During the formulation of the Euler-Lagrange equations we have$I(u) = \int^b_aL(t,x(t,u),\dot{x}(t,u))dt = \int^b_aL(t,x(t) + u\eta(t),\dot{x}(t) + u\dot{\eta}(t))dt$
The taylor expansion of our functional is :$I(u) = I(0) + u \left(\frac{\textrm{d}I}{\textrm{d}u}\right)_{u=0} + O(u^2)$
First I belive that the $u$ is small so that the $O(u^2)$ term can be dropped and thus $I(u) - I(0) = u \left(\frac{\textrm{d}I}{\textrm{d}u}\right)_{u=0}$, allowing the terms on the LHS to have the same sign as the term on the RHS(is this the reason for the smallness of $u$?)
For the weak condition, I belive that the first part of the neightbourhood $|x-x_u| < \epsilon$ is only used to show that the extrema that we are trying to find are only local extremums and thus we are only comparing these neightbourhood curves(is this correct?).

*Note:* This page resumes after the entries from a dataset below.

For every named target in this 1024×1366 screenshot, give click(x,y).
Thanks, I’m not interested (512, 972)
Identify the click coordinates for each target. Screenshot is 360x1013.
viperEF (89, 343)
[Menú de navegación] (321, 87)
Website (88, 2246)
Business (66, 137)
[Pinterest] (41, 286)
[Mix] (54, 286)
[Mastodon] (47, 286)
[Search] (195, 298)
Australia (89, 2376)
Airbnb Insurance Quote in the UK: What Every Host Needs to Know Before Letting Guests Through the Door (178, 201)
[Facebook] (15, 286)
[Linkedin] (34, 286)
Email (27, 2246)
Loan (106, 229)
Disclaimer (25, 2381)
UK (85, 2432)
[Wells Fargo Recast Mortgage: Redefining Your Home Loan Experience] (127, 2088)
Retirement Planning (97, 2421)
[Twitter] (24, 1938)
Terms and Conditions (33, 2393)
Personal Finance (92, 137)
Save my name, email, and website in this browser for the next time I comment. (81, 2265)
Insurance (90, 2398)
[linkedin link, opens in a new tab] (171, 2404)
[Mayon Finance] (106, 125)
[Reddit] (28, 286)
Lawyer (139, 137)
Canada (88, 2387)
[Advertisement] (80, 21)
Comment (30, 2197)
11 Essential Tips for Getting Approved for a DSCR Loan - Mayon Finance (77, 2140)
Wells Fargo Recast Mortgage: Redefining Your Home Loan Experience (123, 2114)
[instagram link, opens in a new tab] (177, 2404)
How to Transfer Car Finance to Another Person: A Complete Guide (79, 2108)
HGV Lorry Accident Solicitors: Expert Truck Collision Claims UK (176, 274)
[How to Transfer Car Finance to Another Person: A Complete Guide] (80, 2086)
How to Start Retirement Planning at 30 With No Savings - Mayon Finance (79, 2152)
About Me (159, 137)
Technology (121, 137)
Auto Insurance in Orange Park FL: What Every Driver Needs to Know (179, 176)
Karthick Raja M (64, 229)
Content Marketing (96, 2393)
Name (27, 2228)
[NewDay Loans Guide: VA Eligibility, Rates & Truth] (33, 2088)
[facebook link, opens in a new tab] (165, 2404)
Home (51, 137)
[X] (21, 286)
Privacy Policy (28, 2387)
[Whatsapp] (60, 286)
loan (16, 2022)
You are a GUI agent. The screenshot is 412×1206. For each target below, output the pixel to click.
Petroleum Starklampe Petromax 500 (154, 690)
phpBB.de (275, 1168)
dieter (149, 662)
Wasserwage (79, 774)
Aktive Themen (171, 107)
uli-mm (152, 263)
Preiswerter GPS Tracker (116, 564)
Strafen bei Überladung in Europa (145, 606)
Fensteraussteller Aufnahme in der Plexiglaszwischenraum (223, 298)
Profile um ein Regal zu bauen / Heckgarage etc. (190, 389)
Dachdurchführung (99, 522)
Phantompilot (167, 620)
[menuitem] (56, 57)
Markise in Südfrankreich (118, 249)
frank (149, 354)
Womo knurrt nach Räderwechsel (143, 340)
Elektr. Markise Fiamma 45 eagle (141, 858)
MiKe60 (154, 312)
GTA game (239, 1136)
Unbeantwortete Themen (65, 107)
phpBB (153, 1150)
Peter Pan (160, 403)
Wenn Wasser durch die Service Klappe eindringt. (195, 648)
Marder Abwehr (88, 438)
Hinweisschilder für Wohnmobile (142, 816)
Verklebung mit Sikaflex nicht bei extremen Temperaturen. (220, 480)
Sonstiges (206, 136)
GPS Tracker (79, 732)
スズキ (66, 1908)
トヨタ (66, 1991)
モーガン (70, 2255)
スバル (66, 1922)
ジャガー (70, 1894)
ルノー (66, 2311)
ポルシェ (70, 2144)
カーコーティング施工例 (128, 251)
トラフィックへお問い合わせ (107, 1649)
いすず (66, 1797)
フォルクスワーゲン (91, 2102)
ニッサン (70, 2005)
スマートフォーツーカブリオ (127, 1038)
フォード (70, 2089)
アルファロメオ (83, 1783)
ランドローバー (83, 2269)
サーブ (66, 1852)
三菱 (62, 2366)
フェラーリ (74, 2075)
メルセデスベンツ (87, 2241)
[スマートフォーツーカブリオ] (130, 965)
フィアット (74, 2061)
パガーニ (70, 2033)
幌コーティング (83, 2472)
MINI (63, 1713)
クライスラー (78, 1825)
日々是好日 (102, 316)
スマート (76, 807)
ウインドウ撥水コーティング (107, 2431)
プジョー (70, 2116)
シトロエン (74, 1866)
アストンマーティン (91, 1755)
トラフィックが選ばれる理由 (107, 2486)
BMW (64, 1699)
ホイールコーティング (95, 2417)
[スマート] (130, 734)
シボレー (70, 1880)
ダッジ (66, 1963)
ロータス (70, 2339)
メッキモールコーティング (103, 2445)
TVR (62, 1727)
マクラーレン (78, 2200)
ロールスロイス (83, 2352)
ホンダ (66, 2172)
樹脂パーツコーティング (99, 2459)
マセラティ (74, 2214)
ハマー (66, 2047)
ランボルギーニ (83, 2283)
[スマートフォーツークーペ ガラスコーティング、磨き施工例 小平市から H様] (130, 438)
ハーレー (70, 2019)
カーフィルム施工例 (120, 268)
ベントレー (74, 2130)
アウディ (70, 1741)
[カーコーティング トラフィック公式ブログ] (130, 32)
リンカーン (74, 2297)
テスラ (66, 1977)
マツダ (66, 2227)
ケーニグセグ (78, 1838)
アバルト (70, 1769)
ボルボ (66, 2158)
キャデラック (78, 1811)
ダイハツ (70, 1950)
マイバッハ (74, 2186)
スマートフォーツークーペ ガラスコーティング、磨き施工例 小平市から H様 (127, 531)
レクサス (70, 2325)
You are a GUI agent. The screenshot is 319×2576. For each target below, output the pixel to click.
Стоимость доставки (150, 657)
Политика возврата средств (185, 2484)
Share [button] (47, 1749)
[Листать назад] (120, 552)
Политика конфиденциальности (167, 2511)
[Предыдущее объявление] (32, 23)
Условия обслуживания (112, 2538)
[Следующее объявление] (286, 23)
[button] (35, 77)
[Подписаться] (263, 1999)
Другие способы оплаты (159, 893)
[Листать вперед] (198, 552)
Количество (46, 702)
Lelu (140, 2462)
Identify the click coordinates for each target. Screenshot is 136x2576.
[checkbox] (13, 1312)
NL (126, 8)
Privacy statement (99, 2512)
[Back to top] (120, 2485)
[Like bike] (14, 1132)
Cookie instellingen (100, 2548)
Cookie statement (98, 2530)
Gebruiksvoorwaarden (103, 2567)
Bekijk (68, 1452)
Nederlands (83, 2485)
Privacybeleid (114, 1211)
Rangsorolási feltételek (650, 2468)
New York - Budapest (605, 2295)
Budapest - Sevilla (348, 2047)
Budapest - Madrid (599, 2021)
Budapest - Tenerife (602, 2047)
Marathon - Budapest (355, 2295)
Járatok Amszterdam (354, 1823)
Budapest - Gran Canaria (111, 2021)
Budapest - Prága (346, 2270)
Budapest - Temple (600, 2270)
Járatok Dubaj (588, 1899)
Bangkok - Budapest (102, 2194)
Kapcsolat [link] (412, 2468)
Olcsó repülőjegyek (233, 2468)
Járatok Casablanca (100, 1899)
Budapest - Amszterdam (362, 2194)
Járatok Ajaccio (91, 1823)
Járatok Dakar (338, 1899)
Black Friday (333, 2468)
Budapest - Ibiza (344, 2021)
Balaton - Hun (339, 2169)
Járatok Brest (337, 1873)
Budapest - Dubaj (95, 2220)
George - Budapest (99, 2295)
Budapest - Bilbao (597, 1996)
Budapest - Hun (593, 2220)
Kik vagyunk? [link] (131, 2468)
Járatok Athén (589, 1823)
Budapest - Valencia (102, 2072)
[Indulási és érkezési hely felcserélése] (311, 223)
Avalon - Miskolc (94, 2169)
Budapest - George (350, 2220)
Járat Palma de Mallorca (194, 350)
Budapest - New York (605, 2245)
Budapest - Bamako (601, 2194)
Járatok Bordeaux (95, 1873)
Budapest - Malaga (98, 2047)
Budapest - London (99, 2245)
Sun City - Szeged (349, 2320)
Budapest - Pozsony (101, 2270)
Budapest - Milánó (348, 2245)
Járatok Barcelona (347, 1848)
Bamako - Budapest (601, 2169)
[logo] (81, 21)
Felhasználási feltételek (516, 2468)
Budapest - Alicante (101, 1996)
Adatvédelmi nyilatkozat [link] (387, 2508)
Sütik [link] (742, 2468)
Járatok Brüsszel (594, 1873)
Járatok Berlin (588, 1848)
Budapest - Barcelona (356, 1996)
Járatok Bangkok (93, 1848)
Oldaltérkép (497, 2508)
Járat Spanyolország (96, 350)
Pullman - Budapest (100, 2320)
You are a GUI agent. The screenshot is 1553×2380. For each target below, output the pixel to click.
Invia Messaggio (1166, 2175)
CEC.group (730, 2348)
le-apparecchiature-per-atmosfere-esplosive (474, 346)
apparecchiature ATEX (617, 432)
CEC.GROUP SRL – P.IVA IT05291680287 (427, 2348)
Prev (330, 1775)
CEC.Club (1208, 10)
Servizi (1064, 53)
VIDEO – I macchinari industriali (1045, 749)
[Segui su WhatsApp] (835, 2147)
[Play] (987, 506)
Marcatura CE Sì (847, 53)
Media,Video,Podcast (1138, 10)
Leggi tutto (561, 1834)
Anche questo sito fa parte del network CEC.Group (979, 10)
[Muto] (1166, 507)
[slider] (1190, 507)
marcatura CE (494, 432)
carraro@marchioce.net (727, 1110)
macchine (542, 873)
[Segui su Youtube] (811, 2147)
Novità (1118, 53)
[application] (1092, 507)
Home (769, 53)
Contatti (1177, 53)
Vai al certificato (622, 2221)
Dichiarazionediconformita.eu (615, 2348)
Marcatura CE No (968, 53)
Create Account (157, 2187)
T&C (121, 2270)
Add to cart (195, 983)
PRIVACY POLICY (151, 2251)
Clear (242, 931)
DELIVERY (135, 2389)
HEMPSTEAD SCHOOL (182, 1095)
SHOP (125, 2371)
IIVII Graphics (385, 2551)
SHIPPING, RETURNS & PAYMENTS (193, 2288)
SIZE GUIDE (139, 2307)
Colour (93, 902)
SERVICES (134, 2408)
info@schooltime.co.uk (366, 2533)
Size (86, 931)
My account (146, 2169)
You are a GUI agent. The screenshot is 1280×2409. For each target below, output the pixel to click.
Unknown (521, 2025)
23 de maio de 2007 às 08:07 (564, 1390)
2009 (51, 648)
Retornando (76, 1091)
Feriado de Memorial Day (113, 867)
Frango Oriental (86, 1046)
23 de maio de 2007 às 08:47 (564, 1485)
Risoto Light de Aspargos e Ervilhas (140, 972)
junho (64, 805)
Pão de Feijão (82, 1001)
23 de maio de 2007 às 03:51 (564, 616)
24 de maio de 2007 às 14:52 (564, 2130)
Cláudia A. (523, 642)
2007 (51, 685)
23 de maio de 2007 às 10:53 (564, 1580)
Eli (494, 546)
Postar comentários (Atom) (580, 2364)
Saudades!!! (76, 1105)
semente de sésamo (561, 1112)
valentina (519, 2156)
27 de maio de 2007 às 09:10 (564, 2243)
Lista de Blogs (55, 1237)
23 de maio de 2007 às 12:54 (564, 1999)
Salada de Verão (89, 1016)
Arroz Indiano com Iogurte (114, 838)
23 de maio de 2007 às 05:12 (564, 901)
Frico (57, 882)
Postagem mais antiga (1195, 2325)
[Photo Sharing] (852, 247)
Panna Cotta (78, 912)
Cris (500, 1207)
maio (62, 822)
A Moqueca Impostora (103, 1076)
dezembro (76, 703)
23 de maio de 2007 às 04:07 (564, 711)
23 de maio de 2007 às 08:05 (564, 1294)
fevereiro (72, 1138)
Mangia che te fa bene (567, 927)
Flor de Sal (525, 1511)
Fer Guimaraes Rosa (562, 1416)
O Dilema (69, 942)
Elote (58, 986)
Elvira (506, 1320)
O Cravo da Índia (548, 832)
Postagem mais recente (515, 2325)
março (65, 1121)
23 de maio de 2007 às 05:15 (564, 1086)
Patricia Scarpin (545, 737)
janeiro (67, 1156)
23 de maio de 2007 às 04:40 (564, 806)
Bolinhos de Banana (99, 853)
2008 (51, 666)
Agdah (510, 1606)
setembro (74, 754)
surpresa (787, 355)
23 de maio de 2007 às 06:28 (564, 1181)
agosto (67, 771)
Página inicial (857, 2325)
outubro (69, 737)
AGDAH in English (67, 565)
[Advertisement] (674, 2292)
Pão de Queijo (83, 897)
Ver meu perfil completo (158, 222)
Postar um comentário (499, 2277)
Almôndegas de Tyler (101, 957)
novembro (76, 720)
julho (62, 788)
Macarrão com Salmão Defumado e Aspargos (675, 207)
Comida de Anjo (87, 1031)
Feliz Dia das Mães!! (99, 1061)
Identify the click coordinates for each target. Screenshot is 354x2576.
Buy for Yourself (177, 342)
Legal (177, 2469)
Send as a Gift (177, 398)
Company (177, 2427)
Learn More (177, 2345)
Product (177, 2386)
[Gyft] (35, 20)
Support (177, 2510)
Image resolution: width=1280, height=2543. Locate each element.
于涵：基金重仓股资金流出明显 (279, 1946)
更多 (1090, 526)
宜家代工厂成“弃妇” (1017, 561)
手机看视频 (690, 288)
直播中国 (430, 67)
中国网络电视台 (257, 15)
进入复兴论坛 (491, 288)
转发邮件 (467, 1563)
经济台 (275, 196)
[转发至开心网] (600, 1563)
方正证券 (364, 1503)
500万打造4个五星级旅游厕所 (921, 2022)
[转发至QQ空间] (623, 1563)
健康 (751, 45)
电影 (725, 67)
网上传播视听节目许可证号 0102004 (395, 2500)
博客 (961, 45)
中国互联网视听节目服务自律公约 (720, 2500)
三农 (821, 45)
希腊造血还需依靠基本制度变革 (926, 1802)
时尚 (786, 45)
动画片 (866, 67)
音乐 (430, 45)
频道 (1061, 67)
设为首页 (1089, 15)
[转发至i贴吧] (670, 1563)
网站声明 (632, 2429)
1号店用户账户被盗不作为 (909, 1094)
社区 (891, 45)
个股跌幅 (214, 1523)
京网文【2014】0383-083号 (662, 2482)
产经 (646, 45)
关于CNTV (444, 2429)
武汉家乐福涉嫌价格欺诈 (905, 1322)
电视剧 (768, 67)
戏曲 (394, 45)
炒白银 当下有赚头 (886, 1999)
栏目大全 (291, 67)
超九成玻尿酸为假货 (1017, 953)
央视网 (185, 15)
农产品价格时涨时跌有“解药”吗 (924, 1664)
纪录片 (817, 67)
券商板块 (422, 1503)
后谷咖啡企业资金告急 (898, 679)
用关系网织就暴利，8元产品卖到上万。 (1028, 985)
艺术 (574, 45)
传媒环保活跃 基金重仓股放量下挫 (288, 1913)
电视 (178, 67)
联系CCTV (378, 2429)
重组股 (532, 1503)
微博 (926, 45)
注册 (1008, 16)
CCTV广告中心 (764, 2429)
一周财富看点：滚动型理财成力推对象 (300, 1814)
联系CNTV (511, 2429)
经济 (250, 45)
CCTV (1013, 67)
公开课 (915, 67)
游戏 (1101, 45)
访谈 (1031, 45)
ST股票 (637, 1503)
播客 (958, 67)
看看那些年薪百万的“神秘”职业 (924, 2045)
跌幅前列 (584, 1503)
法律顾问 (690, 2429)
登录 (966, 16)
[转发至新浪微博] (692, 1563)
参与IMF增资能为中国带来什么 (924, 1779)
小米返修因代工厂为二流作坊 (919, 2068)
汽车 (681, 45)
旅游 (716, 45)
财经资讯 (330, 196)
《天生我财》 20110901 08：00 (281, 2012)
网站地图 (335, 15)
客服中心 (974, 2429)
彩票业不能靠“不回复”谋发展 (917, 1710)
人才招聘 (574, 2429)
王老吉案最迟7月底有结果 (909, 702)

But I don't know why or where we use the second part of the neightbourhood $|\dot{x}-\dot{x}_u| < \epsilon'$. Why do we need the curve to have this property?
What are the situations when we need to find the weak instead of the strong extreme values, and visa versa?
I would greatly appreciate any information you can give. I know I asked a lot of questions here, so even if you only want to answer 1 or 2 of them I will still really appreciate it.